• Task instructions
Summarize the fly fishing thread below in two sentences.
═══ Source ═══
# Basic setup for fly fishing



## TheLongshanks88 (Jan 20, 2013)

New to fly fishing, what is a basic setup i would need, as far as line and flies? Ill be fishing blackwater, coldwater, and escambia river.


----------



## FishWalton (Jul 22, 2010)

If you are just getting started you might want to consider one of those package deals at Acdemy/Bass Pro, etc. You can usually find a good starter kit for maybe $90 to 120. You get a rod, line, and real that is supposed to be balance to one another. I got a White River combo from Cabelas for I think it was about $130 and it does what I want it to do. 
Depending on what you want to target the weight is important. The smaller the wt # the lighter the setup. A 5 or 6 wt might be good for starters, i. e. bream, bass, etc. I have several but like my 4 wt best, but wish it was a 3#. I do a good bit of bream fishing and like the light tackle.


----------



## TheLongshanks88 (Jan 20, 2013)

Are there any certain flies that work better around this area?


----------



## FishWalton (Jul 22, 2010)

It's like everything else in an anglers personal choice of lures, but most fly anglers fishing bream around the Choctawhatchee like little poppers that are black/white, black/yellow, black/chartreuse. My preference is black/chartreuse. Solid whie, yellow, and chartreuse work well too. Black/chartreuse has been my personal preference for decades. Size 8 or 10 are good for bream and you will catch a bass now and then.
═══ Given data ═══
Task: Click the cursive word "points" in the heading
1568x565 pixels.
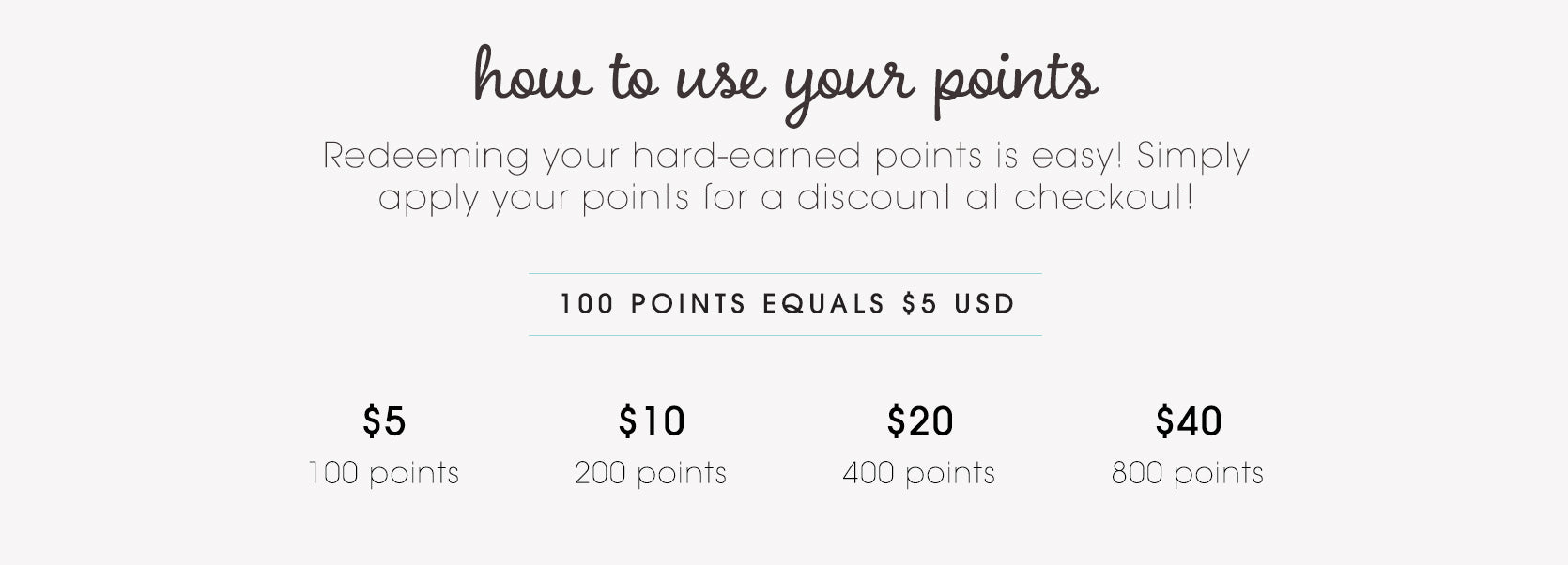Action: click(x=1015, y=81)
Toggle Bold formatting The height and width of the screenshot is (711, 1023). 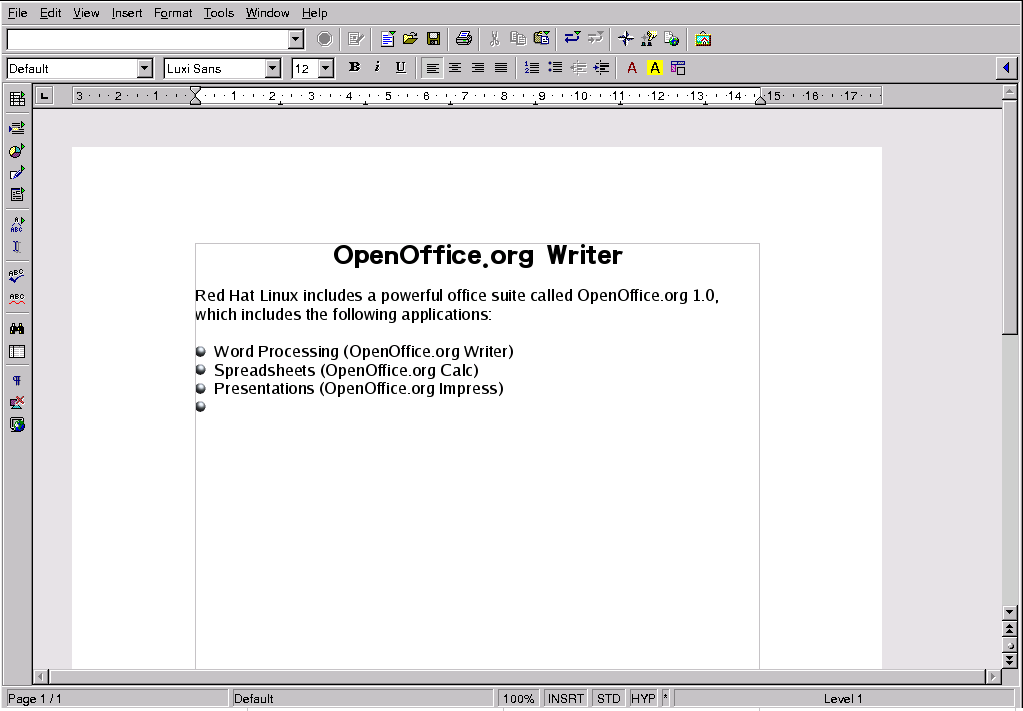coord(354,67)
═══
• Written solution
Someone new to fly fishing asks what basic line and flies are needed for the Blackwater, Coldwater, and Escambia rivers, and a reply suggests a starter package of rod, line, and reel meant to be balanced to one another for about $90 to $120, with a 5 or 6 weight as a good start for bream and bass. Asked which flies work well in the area, the same responder says most fly anglers fishing bream around the Choctawhatchee like little poppers in black/white, black/yellow, or black/chartreuse, and that sizes 8 or 10 are good for bream.